### Study text
As an important basis for the early diagnosis of lung cancer, the accurate segmentation of lung tumors is particularly important. With the exponential growth of computed tomography data, radiologists are faced with increasingly onerous tasks of reviewing CT images [1], even if physicians can quickly and accurately mark the location and boundaries of lung tumor cells, However, in the long-term high-intensity work process, misdiagnosis and missed diagnosis will inevitably occur. Therefore, there is an urgent need for an emerging technology to assist doctors in diagnosis, and the emergence of computer-aided diagnosis brings hope to imaging. The maturation of auxiliary diagnostic technology can not only reduce the workload of doctors but also improve the accuracy and efficiency of labeling lung tumor cells. However, due to the obvious differences in the size, shape, and other clinical characteristics of lung tumor cells [2] in lung CT images, some current segmentation [3] methods have low detection rates of lung tumor cells and are time-consuming. Therefore, it is difficult to construct an efficient lung tumor segmentation model.

### Things to do
1. In the passage on lung tumor segmentation, what two problems do some current segmentation methods have?
2. Carry on the passage about lung tumor segmentation, picking up right after its last sentence.

### Data excerpts

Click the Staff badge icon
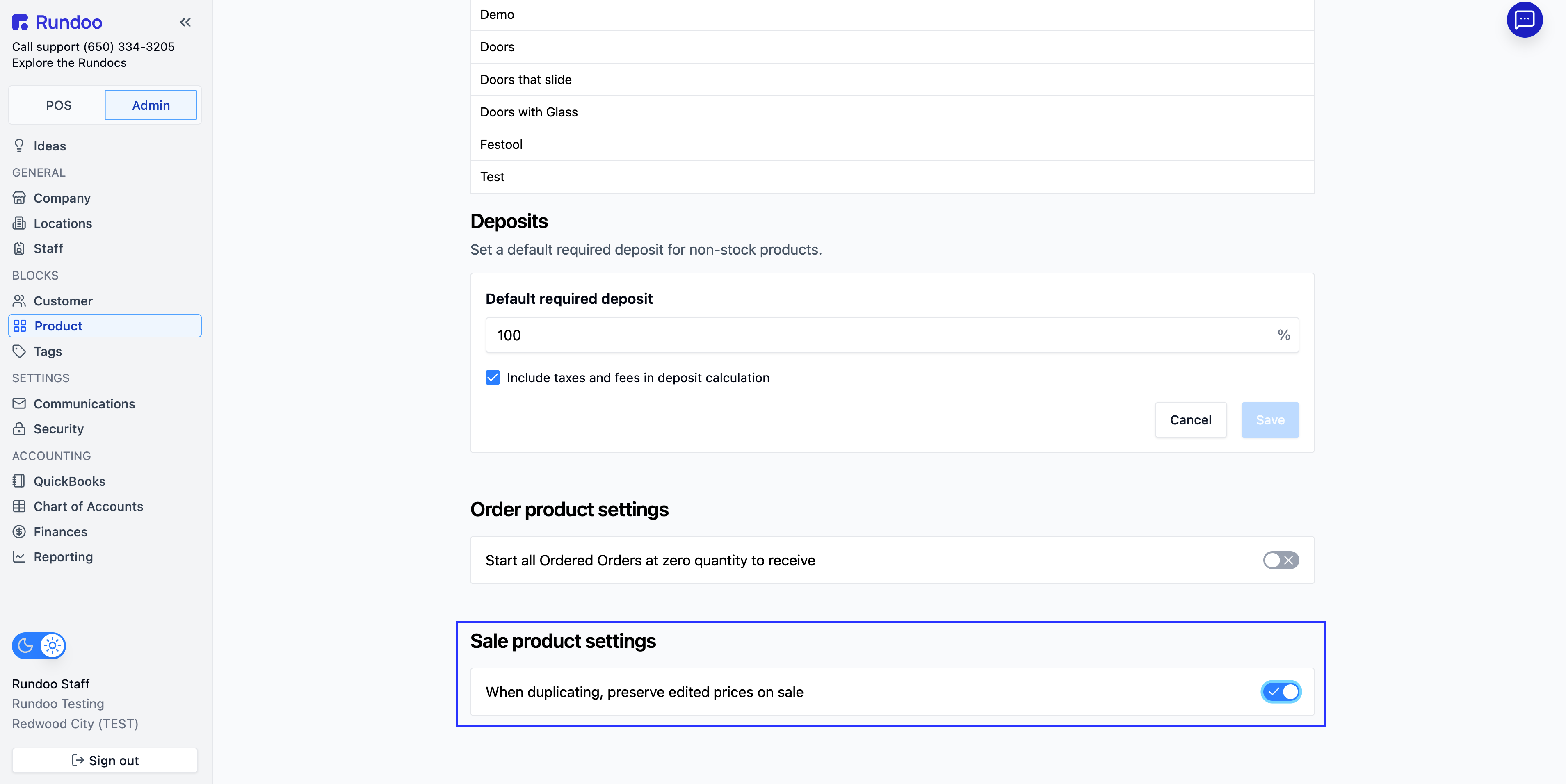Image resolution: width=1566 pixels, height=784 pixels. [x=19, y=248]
---
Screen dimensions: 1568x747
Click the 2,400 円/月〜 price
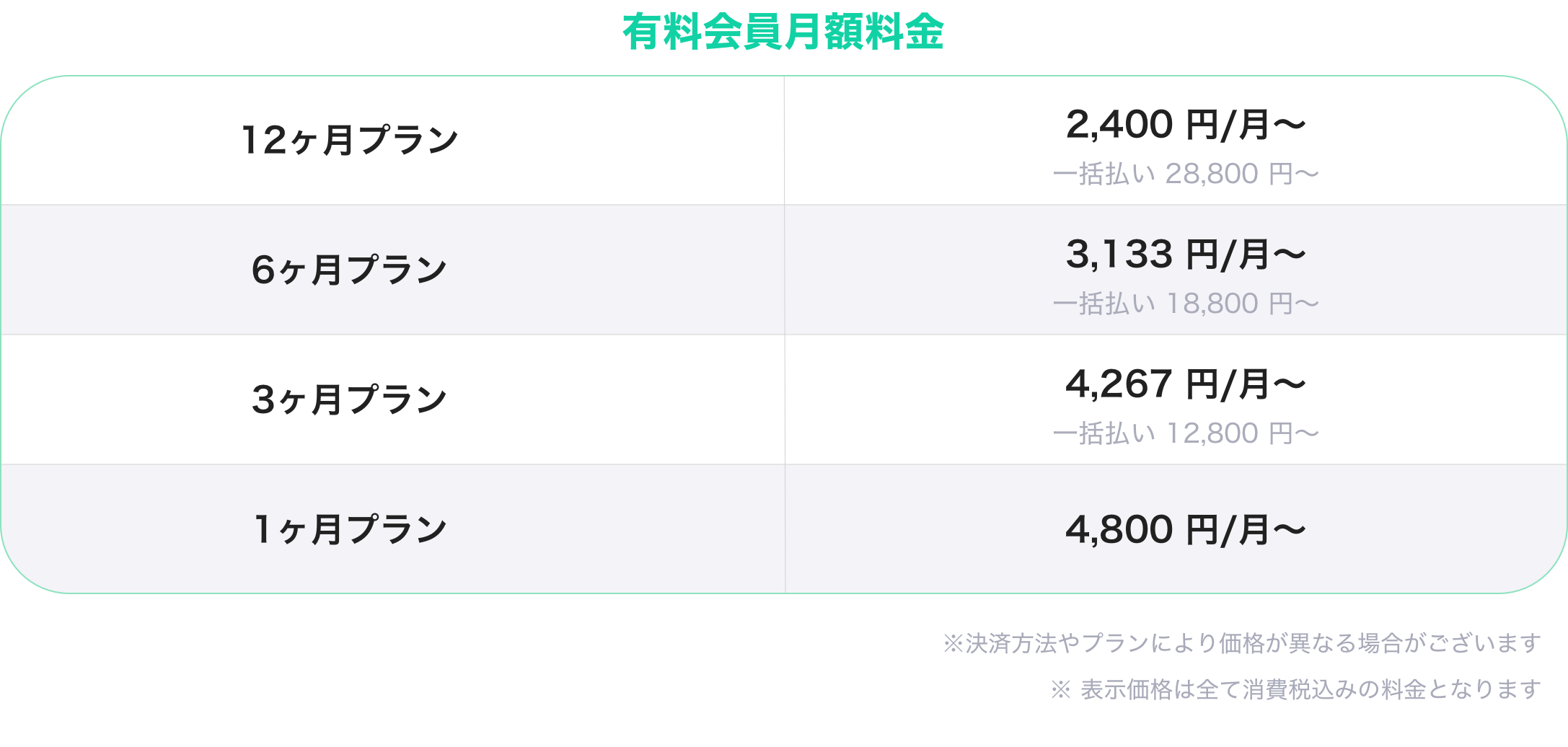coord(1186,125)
* * *
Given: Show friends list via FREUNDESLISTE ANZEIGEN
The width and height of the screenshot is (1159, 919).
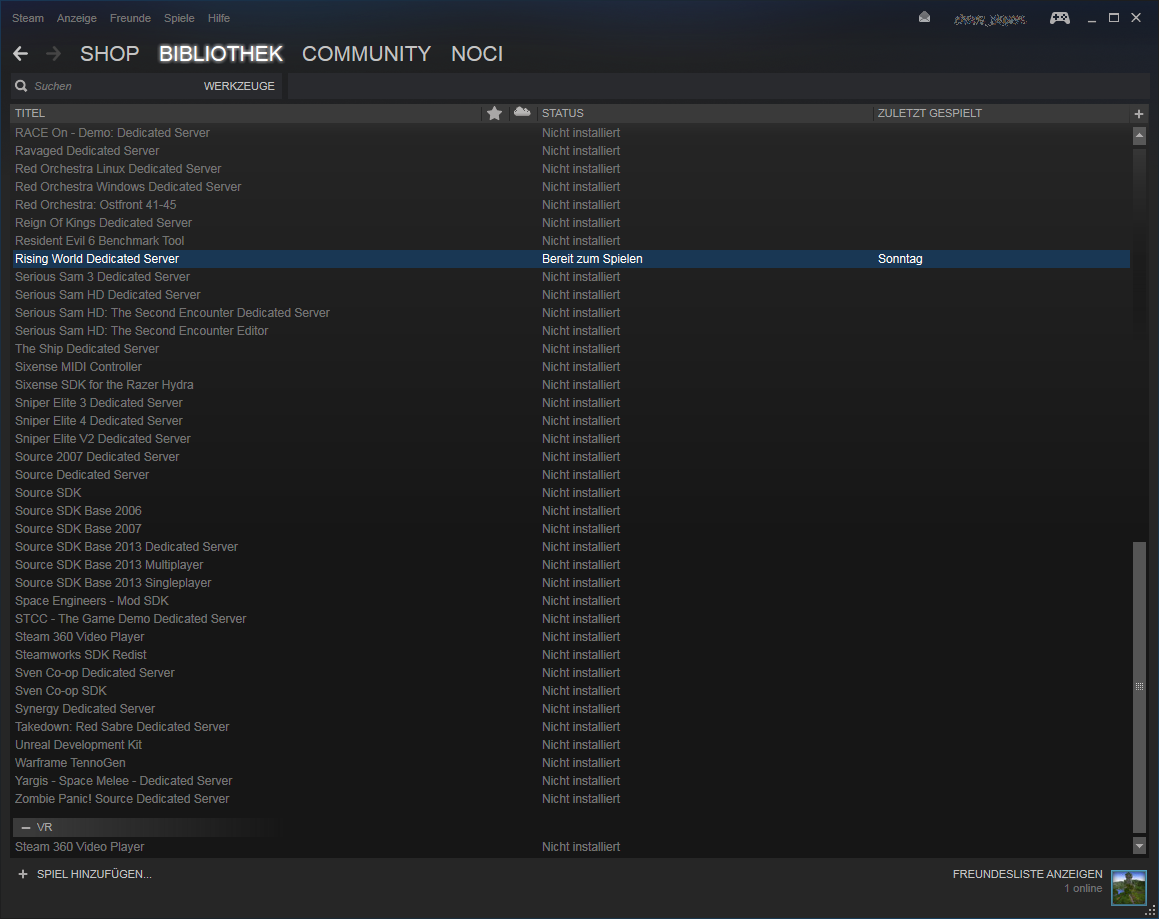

### Outputs in order
1. They have low detection rates of lung tumor cells and are time-consuming.

2.
In this paper, a deep neural network-based lung tumor segmentation model is constructed to improve the detection rate of lung tumors and reduce the detection time of lung tumors. At the same time, the dual-attention module is integrated into the deep neural network to optimize small-sized lung tumors, thereby improving multitype lung tumors as well as improving the segmentation accuracy of lung tumor cells.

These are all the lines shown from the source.